Sesuai peraturan UU Pasal 187 dan 188 KUHP, UU NO.2 tahun 2002 tentang polri, UU NO.41 tahun 1999 tentang kehutanan, UU NO.18 tahun 2013 tentang pencegahan dan pemberantasan kerusakan hutan, UU NO.32 tahun 2009 tentang perlindungan dan pengelolaan lingkungan hidup,UU NO.39 tahun 2015 tentang perkebunan,permen LH nomor 10 tahun 2010 tentang mekanisme pencegahan pencemaran dan atau kerusakan lingkungan hidup yang berkaitan dengan kebakaran hutan

Pergub Kalbar Nomor 103 Tahun 2020 Tentang Pembukaan Area Lahan Pertanian Berbasis Kearifan Lokal diharapkan kades dan perangkat desa memberikan sosialisasi kepada warga agar masyarakat mengerti dan memahami tentang tata cara membakar areal lahan Mari jadikan kecamatan lumar bebas dari asap kebakaran hutan dan lahan. Ungkapnya

Sosialisasi disampaikan kepada warga desa belimbing yaitu tata cara pembukaan lahan bahwa setiap peladang dapat membuka lahan dengan pembakaran terbatas dan terkendali maksimal 2(dua) Hektar perkepala keluarga sesuai dengan kearifan lokal dan harus memperhatikan dan tata cara membakar yaitu membuat sekat bakar sekeliling lahan dengan lebar yang cukup dan aman untuk mencegah perjalanan api kelahan sekitarnya.

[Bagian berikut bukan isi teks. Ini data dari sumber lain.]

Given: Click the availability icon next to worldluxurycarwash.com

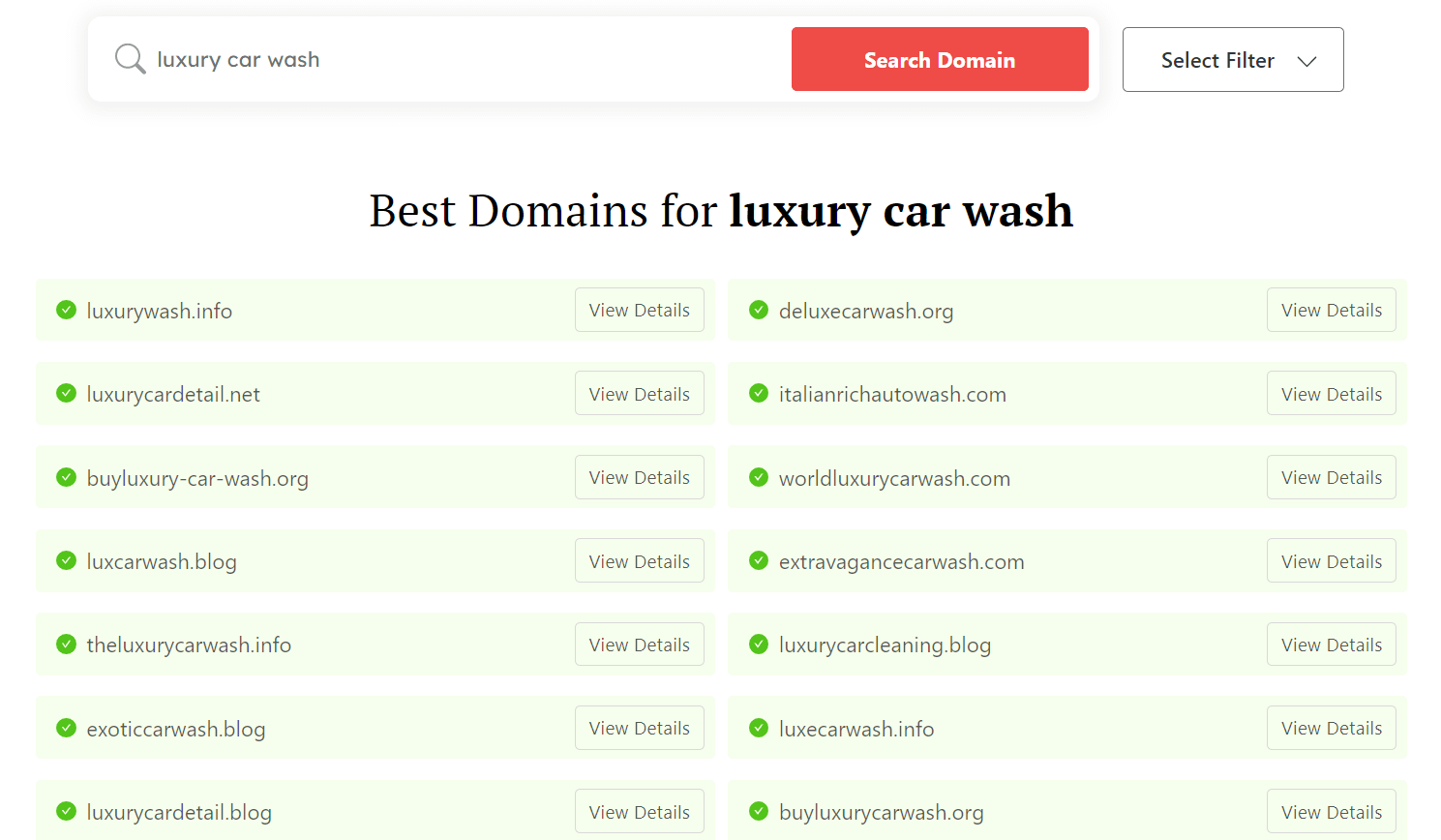Looking at the screenshot, I should 759,477.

Selanjutnya menyediakan bahan dan peralatan pemadam api yang memadai, memberitaukan pemilik lahan yang berbatasan sebelum melalukan pembakaran, dilakukan secara bergiliran yang diatur oleh perangkat desa, dimulai dari arah tepi lahan dan sesuai kondisi arah dilokasi,

Harus dijaga secara bersama-sama dan tidak diperkenankan meninggalkan lahan yang sedang dibakar sebelum api benar- benar padam, menggunakan dan mengutamakan tata cara tradisional sesuai kerarifan lokal masyarakat setempat dan tidak mengakibatlan lahan orang lain ikut terbakar dan menggangu keselamatan orang.

Ditambahkan lagi bagi setiap warga yang akan membakar lahan harus meminta ijin kepada kades untuk didata dan dilakukan secara bergilir hal ini dilakukan agar warga mengerti bagaimana tata cara membakar lahan sehingga tidak berdampak bagi masyarakat sekitar dan merugikan masyarakat lain.

Dalam kesempatan ini kapolsek Lumar IPDA SUNARLI,S.Sos,M.H mengajak seluruh warga masyarakat untuk bersama-sama mencegah terjadinya Karhutla. Karena memiliki dampak yang membahayakan bagi masyarakat sendiri maupun bagi warga sekitar.